Zaha didn’t arrive for another hour—an eye infection that morning had her waiting for the hotel doctor—and in her absence the patient (a quality no doubt cultivated by the local traffic conditions) minister introduced his book of poems and asked, through his interpreter, who was my favorite contemporary poet. Being non-versed in verse, I struggled, and when after a while I wasn’t able to answer him, the amused minister decided I should recite some of his favorite translations from his book. With sweat freely flowing from my pores, the congested roads of Beijing began to look good by comparison.

The minister explained the penchant in his province for body painting that, in the intricacy of its patterns, emulates embroidered silk fabrics, and told me about the secret existence of only two extant torso-scaled preserved human tattooed skins, one of which was in a private collection that he offered to share with us, should we take him up on his offer for a visit. The thought of it was a bit much to stomach on top of the gooey, glutinous dishes endlessly circling around the table’s Lazy Susan.

A little later, an acute MSG episode in my hotel room, which introduced me in unattractive ways to a fully electronic, heated toilet, inspired me to write my own poem: “Ok I sometimes sit when I pee / Which I don’t admit with glee / But this heated gizmo / That opens when you come near / Flushes when you disappear / And if you don’t beat / A hasty retreat / Is sure to singe your rear.” And then I was summoned to a luncheon with a college pal I hadn’t seen for more than 25 years, a daunting and potentially unpleasant undertaking that came about as a result of Facebook. But the thought of a lone sightseeing expedition was even less appealing. We were accompanied by a U.K. and Chinese print journalist who was insightful on some of the finer points of Asian existence. Many Chinese have assumed English names for work purposes. Apparently, they are given the option of choosing these names, and corporate entities provide thick, alphabetically arranged books to employees who are loath to wade all the way through them, hence an abundance of women named Aida. Other names my friend has encountered include Lucifer, Panic and Refrigerator. Personally, I’d go by Vino, something nice and exotic sounding, and close to the heart.

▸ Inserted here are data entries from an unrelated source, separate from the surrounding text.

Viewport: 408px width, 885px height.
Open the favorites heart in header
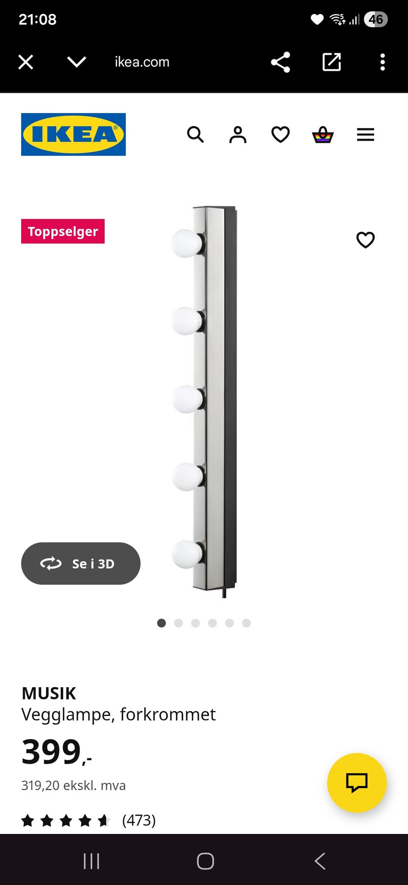(281, 134)
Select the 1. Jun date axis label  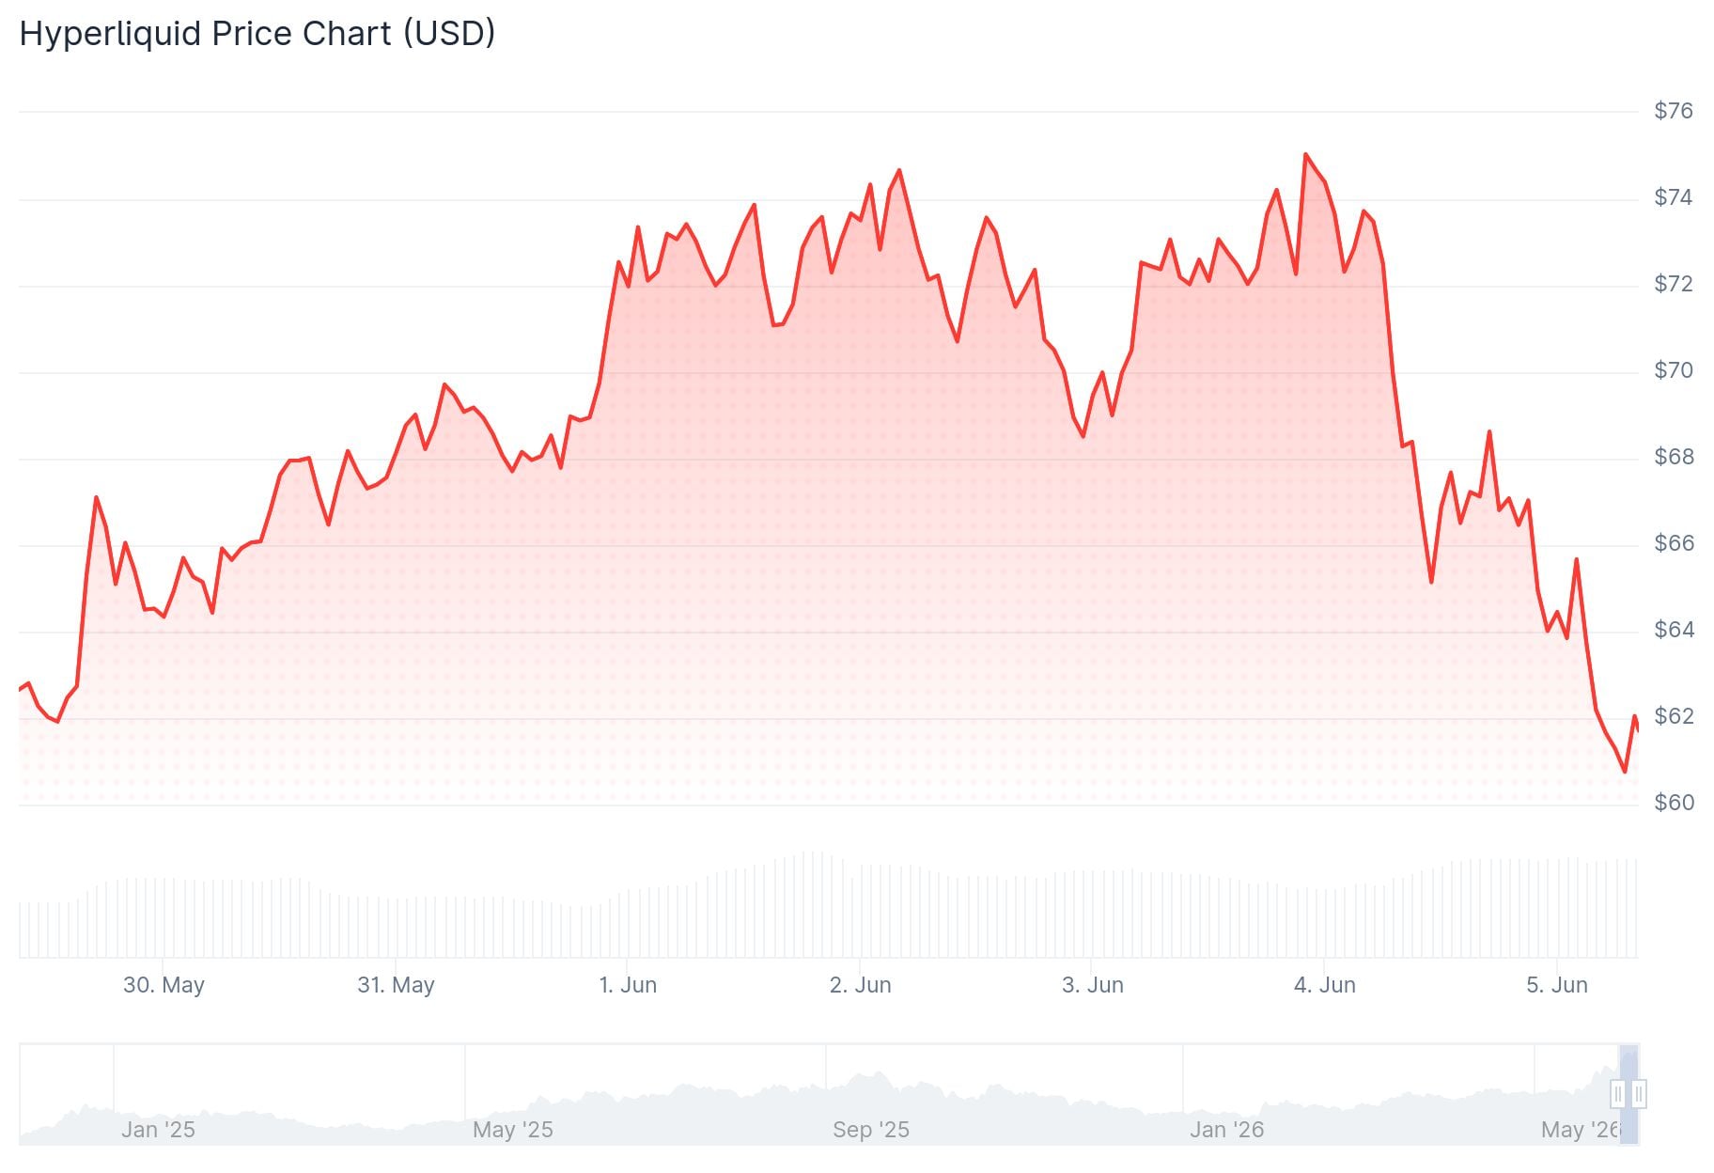628,985
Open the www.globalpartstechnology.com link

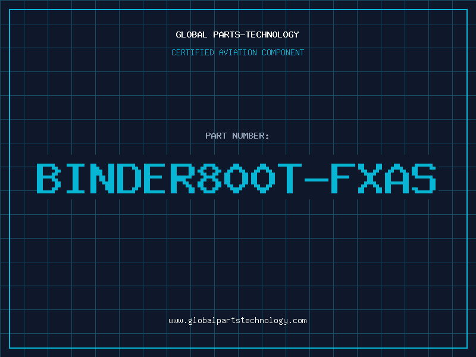point(237,321)
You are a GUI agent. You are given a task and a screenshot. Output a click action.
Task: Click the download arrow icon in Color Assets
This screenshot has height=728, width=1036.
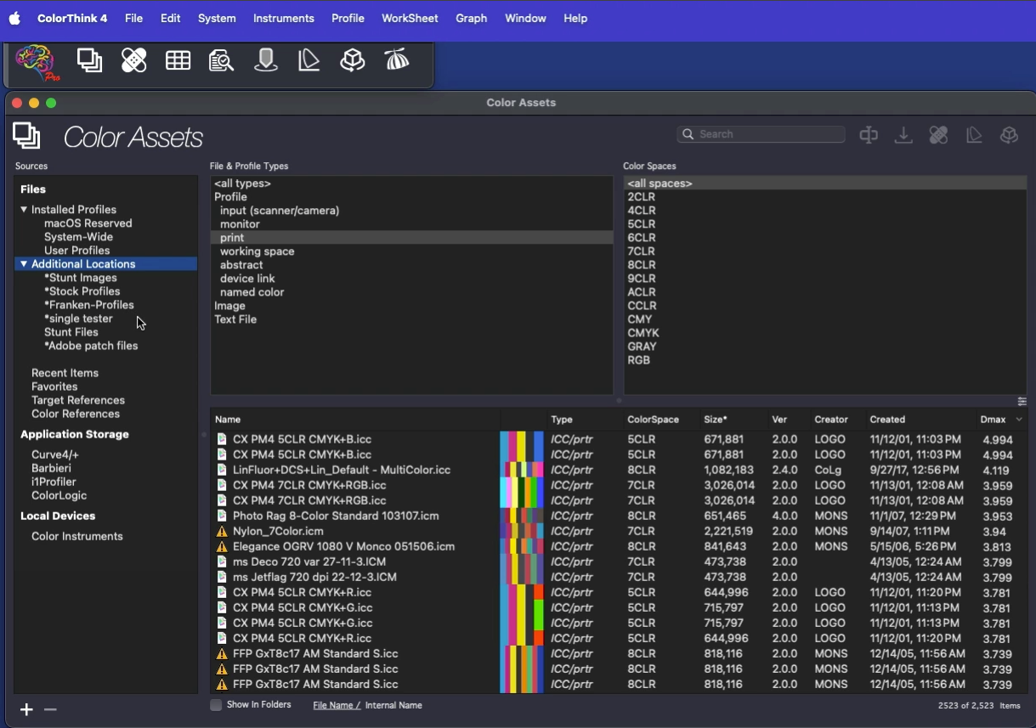903,136
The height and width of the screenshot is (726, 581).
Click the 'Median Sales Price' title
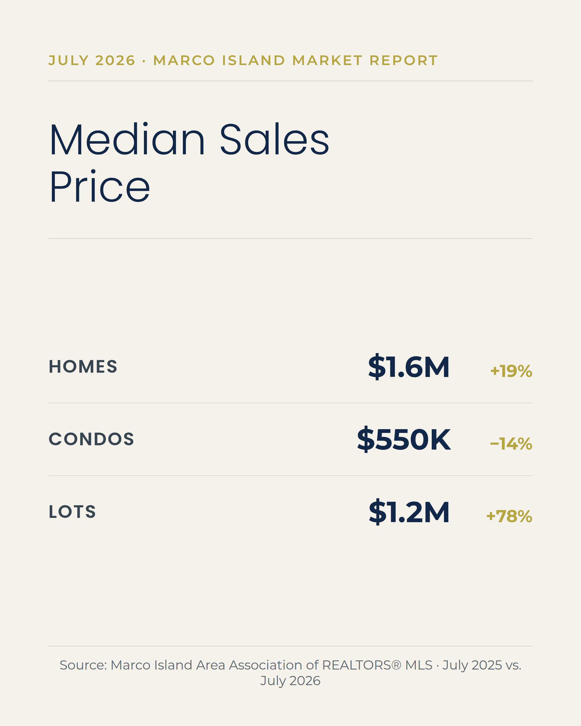point(189,163)
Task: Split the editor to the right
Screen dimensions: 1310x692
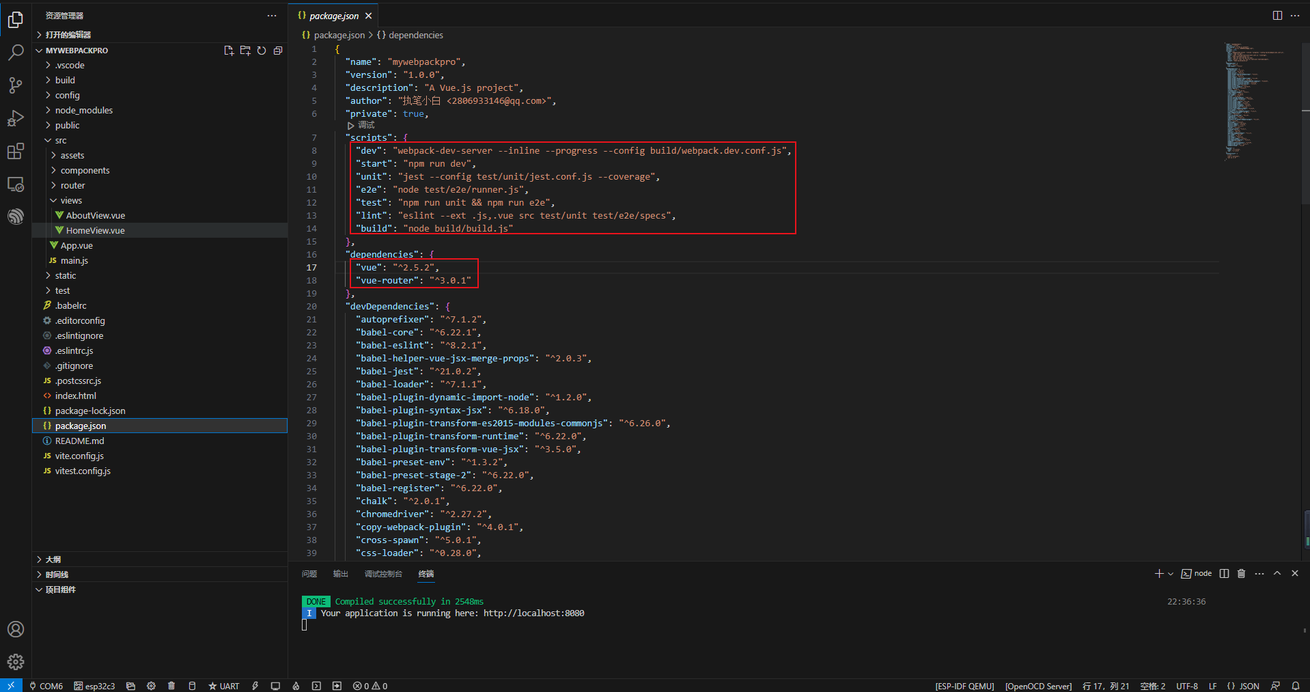Action: 1277,16
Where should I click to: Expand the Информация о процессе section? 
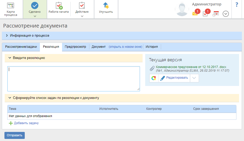pyautogui.click(x=7, y=36)
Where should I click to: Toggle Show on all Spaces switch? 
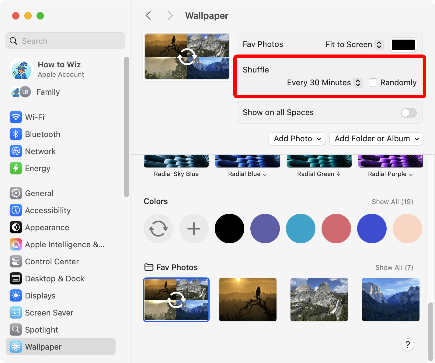[x=409, y=113]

Exterior view of Soho Galaxy by Hadid. (Courtesy Kenny Schachter)

And then, on the third and final day of my whirlwind trip, it was finally time for the grand opening of Soho Galaxy, Zaha’s new three-building office complex, which looks like what would happen if the Guggenheim gave birth to gigantic Siamese triplets. Buildings by foreign architects haven’t all been well received in this city, despite their fame abroad. The CCTV headquarters designed by Rem Koolhaas, which I am not alone in seeing as one of the world’s truly spectacular works of architecture, has been almost universally derided in China as having crummy feng shui, resembling a crouching woman (from which angle I never quite figured), a vagina (though I’ve yet to see a rectangular one) and being evidence of China embracing dictates of Western culture at the expense of local talent. On top of all that, some consider it cursed by a fire that occurred during construction.